─── Given data ───

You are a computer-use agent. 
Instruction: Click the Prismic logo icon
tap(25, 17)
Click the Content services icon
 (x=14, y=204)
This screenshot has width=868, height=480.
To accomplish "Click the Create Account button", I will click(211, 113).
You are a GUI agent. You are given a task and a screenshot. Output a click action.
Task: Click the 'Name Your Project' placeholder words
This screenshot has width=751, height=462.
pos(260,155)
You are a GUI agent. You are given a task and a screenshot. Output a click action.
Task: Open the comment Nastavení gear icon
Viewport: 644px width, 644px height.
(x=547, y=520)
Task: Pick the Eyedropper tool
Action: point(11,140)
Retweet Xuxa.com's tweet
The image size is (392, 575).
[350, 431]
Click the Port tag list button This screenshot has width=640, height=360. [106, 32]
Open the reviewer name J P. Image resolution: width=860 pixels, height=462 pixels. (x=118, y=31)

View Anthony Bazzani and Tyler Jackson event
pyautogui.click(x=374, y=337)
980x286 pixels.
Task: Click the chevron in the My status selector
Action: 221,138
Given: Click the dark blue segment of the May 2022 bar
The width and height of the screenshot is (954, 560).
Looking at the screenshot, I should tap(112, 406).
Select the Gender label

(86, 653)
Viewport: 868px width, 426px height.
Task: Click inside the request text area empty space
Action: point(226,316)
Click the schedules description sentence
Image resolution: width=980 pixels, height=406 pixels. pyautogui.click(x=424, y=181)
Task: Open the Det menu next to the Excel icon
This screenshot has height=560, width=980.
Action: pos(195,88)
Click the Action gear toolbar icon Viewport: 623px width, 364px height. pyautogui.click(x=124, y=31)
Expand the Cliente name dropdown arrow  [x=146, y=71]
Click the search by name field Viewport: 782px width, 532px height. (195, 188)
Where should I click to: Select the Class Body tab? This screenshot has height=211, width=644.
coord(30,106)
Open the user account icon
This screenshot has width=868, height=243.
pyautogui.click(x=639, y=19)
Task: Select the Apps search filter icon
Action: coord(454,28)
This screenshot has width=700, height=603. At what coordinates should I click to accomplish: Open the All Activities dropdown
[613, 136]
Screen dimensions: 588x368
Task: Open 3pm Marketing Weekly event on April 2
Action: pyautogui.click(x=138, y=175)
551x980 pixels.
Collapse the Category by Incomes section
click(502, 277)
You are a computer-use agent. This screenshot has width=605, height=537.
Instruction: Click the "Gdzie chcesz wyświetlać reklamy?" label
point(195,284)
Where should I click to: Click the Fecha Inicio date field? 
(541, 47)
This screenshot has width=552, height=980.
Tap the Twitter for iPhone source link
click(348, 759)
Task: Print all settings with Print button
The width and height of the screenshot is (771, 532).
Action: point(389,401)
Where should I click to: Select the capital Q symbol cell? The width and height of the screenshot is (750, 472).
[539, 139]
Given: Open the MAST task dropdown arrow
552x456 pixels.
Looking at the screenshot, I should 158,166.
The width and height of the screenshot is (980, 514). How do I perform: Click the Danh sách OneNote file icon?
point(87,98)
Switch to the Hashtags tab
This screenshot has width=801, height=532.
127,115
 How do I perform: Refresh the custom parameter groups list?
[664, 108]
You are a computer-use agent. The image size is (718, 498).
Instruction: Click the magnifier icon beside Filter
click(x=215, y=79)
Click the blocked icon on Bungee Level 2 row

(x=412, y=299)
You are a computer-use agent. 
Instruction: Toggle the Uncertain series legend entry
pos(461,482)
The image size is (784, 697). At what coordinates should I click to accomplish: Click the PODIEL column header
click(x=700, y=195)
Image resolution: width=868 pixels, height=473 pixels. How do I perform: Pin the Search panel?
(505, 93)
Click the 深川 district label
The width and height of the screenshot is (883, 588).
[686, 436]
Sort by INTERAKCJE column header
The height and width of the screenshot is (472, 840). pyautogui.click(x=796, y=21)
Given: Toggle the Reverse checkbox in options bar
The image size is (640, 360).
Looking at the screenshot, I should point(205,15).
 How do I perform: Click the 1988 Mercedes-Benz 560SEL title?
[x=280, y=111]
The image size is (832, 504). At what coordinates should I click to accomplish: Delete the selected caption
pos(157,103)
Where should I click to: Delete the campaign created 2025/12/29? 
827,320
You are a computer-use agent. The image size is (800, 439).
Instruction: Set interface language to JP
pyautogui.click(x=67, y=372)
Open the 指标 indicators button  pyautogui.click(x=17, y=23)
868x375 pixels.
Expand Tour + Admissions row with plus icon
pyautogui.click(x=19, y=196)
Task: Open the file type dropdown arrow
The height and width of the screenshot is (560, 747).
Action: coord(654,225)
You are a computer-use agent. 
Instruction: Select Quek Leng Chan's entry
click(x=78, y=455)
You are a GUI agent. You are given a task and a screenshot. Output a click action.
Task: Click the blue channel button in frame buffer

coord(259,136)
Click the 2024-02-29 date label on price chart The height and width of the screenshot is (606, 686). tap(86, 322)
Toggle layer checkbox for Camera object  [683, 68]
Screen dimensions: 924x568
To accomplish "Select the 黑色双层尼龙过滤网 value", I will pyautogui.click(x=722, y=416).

───

» **Prompt**: Could you retype every record above exactly as given?

» **Written reply**:
You are a computer-use agent. 
Instruction: Click the Prismic logo icon
tap(25, 17)
Click the Content services icon
 (x=14, y=204)
This screenshot has width=868, height=480.
To accomplish "Click the Create Account button", I will click(211, 113).
You are a GUI agent. You are given a task and a screenshot. Output a click action.
Task: Click the 'Name Your Project' placeholder words
This screenshot has width=751, height=462.
pos(260,155)
You are a GUI agent. You are given a task and a screenshot. Output a click action.
Task: Open the comment Nastavení gear icon
Viewport: 644px width, 644px height.
(x=547, y=520)
Task: Pick the Eyedropper tool
Action: point(11,140)
Retweet Xuxa.com's tweet
The image size is (392, 575).
[350, 431]
Click the Port tag list button This screenshot has width=640, height=360. [106, 32]
Open the reviewer name J P. Image resolution: width=860 pixels, height=462 pixels. (x=118, y=31)

View Anthony Bazzani and Tyler Jackson event
pyautogui.click(x=374, y=337)
980x286 pixels.
Task: Click the chevron in the My status selector
Action: 221,138
Given: Click the dark blue segment of the May 2022 bar
The width and height of the screenshot is (954, 560).
Looking at the screenshot, I should tap(112, 406).
Select the Gender label

(86, 653)
Viewport: 868px width, 426px height.
Task: Click inside the request text area empty space
Action: point(226,316)
Click the schedules description sentence
Image resolution: width=980 pixels, height=406 pixels. pyautogui.click(x=424, y=181)
Task: Open the Det menu next to the Excel icon
This screenshot has height=560, width=980.
Action: pos(195,88)
Click the Action gear toolbar icon Viewport: 623px width, 364px height. pyautogui.click(x=124, y=31)
Expand the Cliente name dropdown arrow  [x=146, y=71]
Click the search by name field Viewport: 782px width, 532px height. (195, 188)
Where should I click to: Select the Class Body tab? This screenshot has height=211, width=644.
coord(30,106)
Open the user account icon
This screenshot has width=868, height=243.
pyautogui.click(x=639, y=19)
Task: Select the Apps search filter icon
Action: coord(454,28)
This screenshot has width=700, height=603. At what coordinates should I click to accomplish: Open the All Activities dropdown
[613, 136]
Screen dimensions: 588x368
Task: Open 3pm Marketing Weekly event on April 2
Action: pyautogui.click(x=138, y=175)
551x980 pixels.
Collapse the Category by Incomes section
click(502, 277)
You are a computer-use agent. This screenshot has width=605, height=537.
Instruction: Click the "Gdzie chcesz wyświetlać reklamy?" label
point(195,284)
Where should I click to: Click the Fecha Inicio date field? 
(541, 47)
This screenshot has width=552, height=980.
Tap the Twitter for iPhone source link
click(348, 759)
Task: Print all settings with Print button
The width and height of the screenshot is (771, 532).
Action: point(389,401)
Where should I click to: Select the capital Q symbol cell? The width and height of the screenshot is (750, 472).
[539, 139]
Given: Open the MAST task dropdown arrow
552x456 pixels.
Looking at the screenshot, I should 158,166.
The width and height of the screenshot is (980, 514). How do I perform: Click the Danh sách OneNote file icon?
point(87,98)
Switch to the Hashtags tab
This screenshot has width=801, height=532.
127,115
 How do I perform: Refresh the custom parameter groups list?
[664, 108]
You are a computer-use agent. The image size is (718, 498).
Instruction: Click the magnifier icon beside Filter
click(x=215, y=79)
Click the blocked icon on Bungee Level 2 row

(x=412, y=299)
You are a computer-use agent. 
Instruction: Toggle the Uncertain series legend entry
pos(461,482)
The image size is (784, 697). At what coordinates should I click to accomplish: Click the PODIEL column header
click(x=700, y=195)
Image resolution: width=868 pixels, height=473 pixels. How do I perform: Pin the Search panel?
(505, 93)
Click the 深川 district label
The width and height of the screenshot is (883, 588).
[686, 436]
Sort by INTERAKCJE column header
The height and width of the screenshot is (472, 840). pyautogui.click(x=796, y=21)
Given: Toggle the Reverse checkbox in options bar
The image size is (640, 360).
Looking at the screenshot, I should point(205,15).
 How do I perform: Click the 1988 Mercedes-Benz 560SEL title?
[x=280, y=111]
The image size is (832, 504). At what coordinates should I click to accomplish: Delete the selected caption
pos(157,103)
Where should I click to: Delete the campaign created 2025/12/29? 
827,320
You are a computer-use agent. The image size is (800, 439).
Instruction: Set interface language to JP
pyautogui.click(x=67, y=372)
Open the 指标 indicators button  pyautogui.click(x=17, y=23)
868x375 pixels.
Expand Tour + Admissions row with plus icon
pyautogui.click(x=19, y=196)
Task: Open the file type dropdown arrow
The height and width of the screenshot is (560, 747).
Action: coord(654,225)
You are a computer-use agent. 
Instruction: Select Quek Leng Chan's entry
click(x=78, y=455)
You are a GUI agent. You are given a task and a screenshot. Output a click action.
Task: Click the blue channel button in frame buffer

coord(259,136)
Click the 2024-02-29 date label on price chart The height and width of the screenshot is (606, 686). tap(86, 322)
Toggle layer checkbox for Camera object  [683, 68]
Screen dimensions: 924x568
To accomplish "Select the 黑色双层尼龙过滤网 value", I will pyautogui.click(x=722, y=416).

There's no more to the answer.